Diyarbakır
Cumhurbaşkanı Erdoğan dün yine konuştukça konuştu. Onu dinleyenlerin alkış ve gülümsemeleri arasında önce “Bir adam gibi ölmek var, bir de madam gibi ölmek var” dedi. Bir gün içinde hem kadınları hem Hristiyanları aşağılamak yetmemiş olacak ki daha sonra Ezidilere “Sizi kamplarda biz besliyoruz” demeyi de ihmal etmedi.
Dünden beri Erdoğan’ın bu dili neden kullandığını, neden kadınları, farklı inanç ve kültürleri aşağılayan bir dil seçtiğini düşünüyorum. Belli ki bu dili bilerek ve isteyerek kullanıyor.

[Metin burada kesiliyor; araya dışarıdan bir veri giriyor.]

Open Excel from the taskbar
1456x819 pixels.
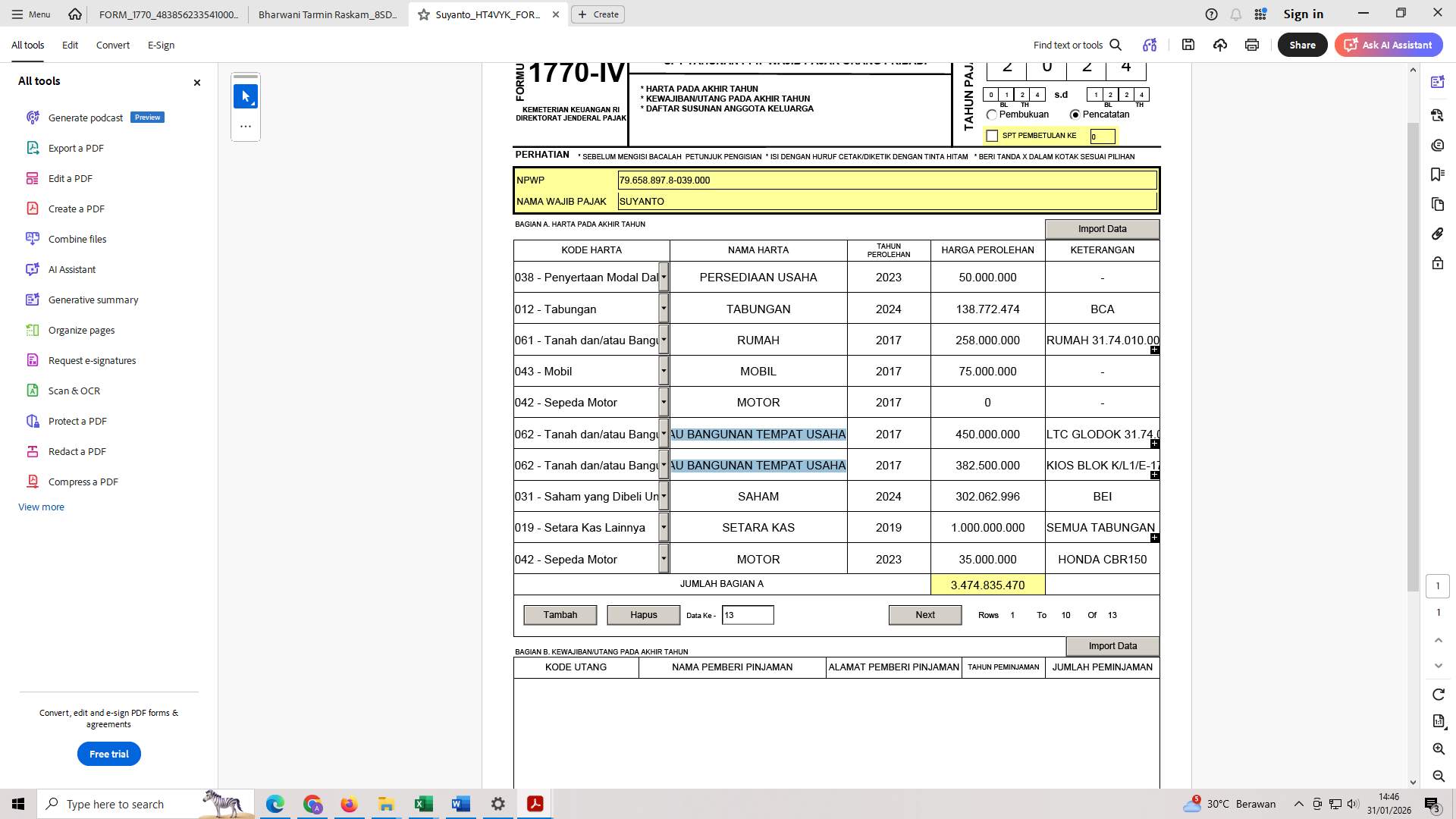[423, 804]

Bilinçli bir tercih yapıyor Erdoğan. Muhtemelen sinirleri bozmak istiyor, bozuyor da…
Erdoğan’ın kullandığı bu ayrımcı, aşağılayıcı söylemler neye yol açıyor, belki buradan bir beyin jimnastiği Erdoğan’ın bu üslupla ne amaçladığını anlamamızı sağlayabilir diye düşünüyorum.

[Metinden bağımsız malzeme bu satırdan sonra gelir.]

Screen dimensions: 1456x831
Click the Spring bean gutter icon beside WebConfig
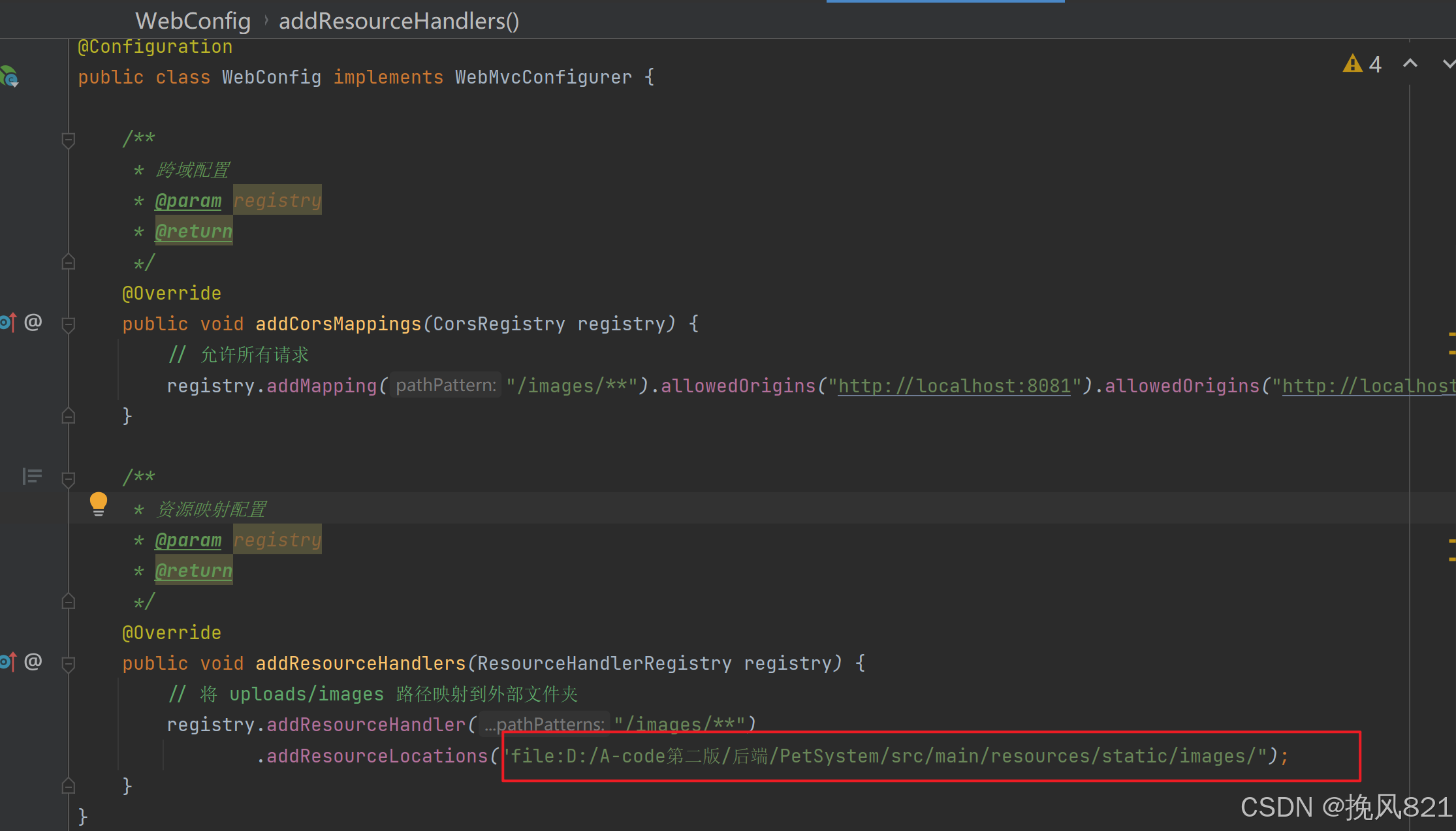point(9,76)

Öncelikle Erdoğan’ın kullandığı bu ayrımcı, ırkçı, aşağılayıcı dil bu söylemlere maruz kalan kesimler ve bu dilden rahatsız olan kesimlerde bir mücadele azmi uyandırıyor.
İkincisi, bu dil toplumda vahim olaylara yol açıyor. Toplumda, kadınlara, farklı inanç ve kültürlere sahip kişilere yönelik şiddet artıyor, nefret suçları çoğalıyor. Toplum gittikçe daha çok kutuplaşıyor.
Üçüncüsü -ki bence bu üslubun amacını belki de burada aramak lazım- Erdoğan bu üslupla kendisinin her şeyi söyleyebilir adam olma vasfını pekiştiriyor. Kısaca herkese şu mesajı veriyor: “Ben en uç şeyi bile söyleyebilirim, çünkü ben tek adamım.”
Tam da belki buradan beyin jimnastiğine devam etmek lazım.
Erdoğan bu üslubu sadece içeride, sadece kadınlar ve farklı inanç ve kültürler için kullanmıyor. Dışarısı için de aynı söylemi, aynı tarzı devam ettiriyor. Irak Başbakanına hakaret ediyor, Suriye meselesinde bir devlet adamına yakışmayacak her türlü yakışıksız üslubu kullanıyor. “Tekliğini” hem içeriye hem dışarıya kabul ettirmeye çalışıyor.
O “Ben her şeyi söyleyen adamım” diyor, zaten şakşakçıları da hemen arkasından geliyor. Böylece “her şeyi söyleyebilen tek hakim ve muktedirim” imajı, arkasından gelenlerle birlikte iyice yerleşiyor.
Erdoğan’ın nasıl bir psikoloji içinde olduğunu bilmiyorum. Ancak Erdoğan’ın artık söylediği laftan çok, bu lafı söyleme amacına bakmak gerektiğini düşünüyorum. “Tekliğini” kabul ettirmenin aracı bazen “madam” oluyor, bazen de “Ezidi” olabiliyor.
Dünkü konuşmalarına gelince; “madam” yerine, “karı gibi” demek istediğini düşünüyorum. Herhalde “karı gibi” demenin kaba olacağını düşünmüş olmalı ki, kendince bir taşla iki kuş vurabileceğini de düşünerek sözü “madam”a çevirdi. Böylece tek kelime ile hem kadınları hem Hristiyanları aşağılayabilmiş oldu, hem de kendisi için ölüme gidebilecek erkeklere daha çok ihtiyaç duyduğu bu günlerde ölüme de güzelleme yapabildi.
Yine dün “Ezidileri biz besliyoruz” lafında da aynı tekleştirmeyi gözlemlemek mümkün. 80 milyon nüfuslu Türkiye’nin gelirini sanki tek başına harcamaya muktedirmiş gibi konuşuyor. Her şey onun için “tek”, tüm ülke onun malı, 80 milyonun parası onun parası, 80 milyonun canı onun canı, çünkü o “tek adam” olmak istiyor.
Tek adam olmak öyle kolay iş değil elbette. Günde en az 4-5 kez ortalarda görünmek lazım. Bilip bilmediği her konuya laf yetiştirmesi lazım. Sana karşı çıkanları içeri tıkmak lazım, dava açmak lazım, seninle aynı düşüncede olmayanları tehdit etmek lazım, muhalifleri susturmak lazım, medyayı sana hizmet eder hale getirmek lazım. Lazım da lazım…
Oysa tarih insanları, diline, dinine, cinsine, kültürüne, inancına göre aşağılayan “tek adam” ların hazin hikâyeleri ile dolu.